── Given text ──
8 October 2012
Lord of the Flies Essay
As the plot progresses in Lord of the Flies by William Golding, the children stranded on the island become less and less attached to social norms. Near the end of the novel the children have no shame in slaughtering animals, embracing violence, and using the ground they stand on as their own personal bathroom. Every human has a primal instinct lying within them but it is not a question of how close you are to acting on it but rather how well you control and cope with it. From the start of the novel Jack does not like abiding by any of the rules. He simply wants to hunt and have a good time. On Jack’s first hunt he was still connected to the previous society he had once been a part of. He could not bring himself to kill a pig that was caught in thick brush, so he let it get away. By his third hunt Jack and his hunters show no mercy, killing a pig and bringing it back to camp chanting “Kill the pig. Cut her throat. Spill her blood.” (69) The more time the children have away from society and civilized adults the more they transform into savage animals. Right at the end of the novel the once innocent boy Jack feels no shame about the murders of Simon and Piggy, nor his attempt to kill Ralph.
───
Problem description
Pick up the Lord of the Flies essay after its last sentence and keep writing it. You can ignore the lines that come next.
── Recorded data ──
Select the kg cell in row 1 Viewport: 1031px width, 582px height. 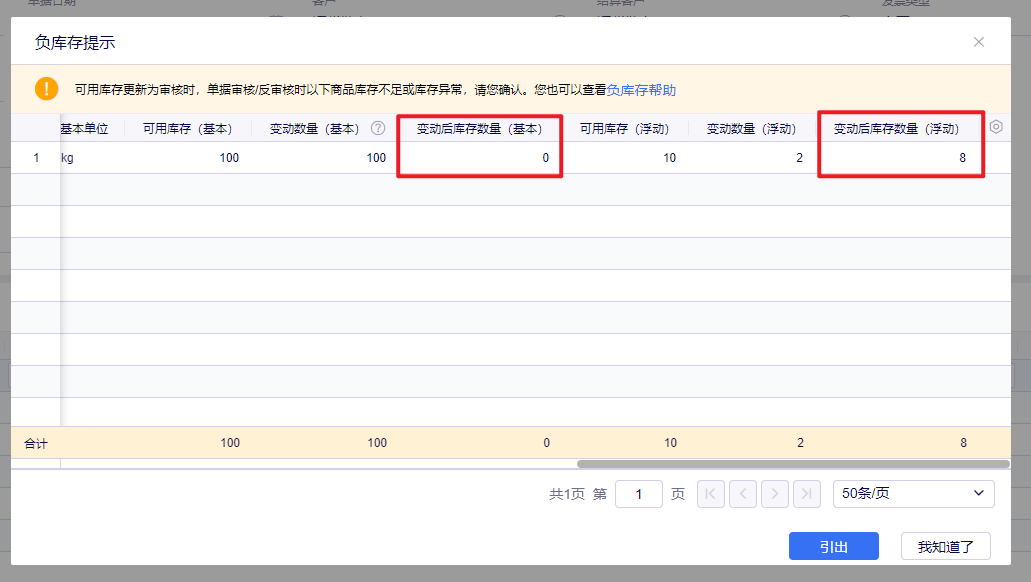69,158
───
── Recorded data ──
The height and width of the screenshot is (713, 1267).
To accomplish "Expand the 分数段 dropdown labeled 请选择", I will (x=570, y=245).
───
The output
Even after voting Ralph; the only civilized person left on the island as the leader of the group, the children still largely follow Jack in casting off moral restraint and embracing violence and savagery. “When I woke up one was kicking me in the face. I got an awful bloody face I think Ralph.” (168) Since the children have been marooned on an island with no responsible adults they cannot help the fact that they break the rules and participate in anarchy. When they were first stranded on the island they would not dare kick someone else in the face especially while the person was sleeping but being disconnected from their previous society has caused them to act like barbaric animals. The...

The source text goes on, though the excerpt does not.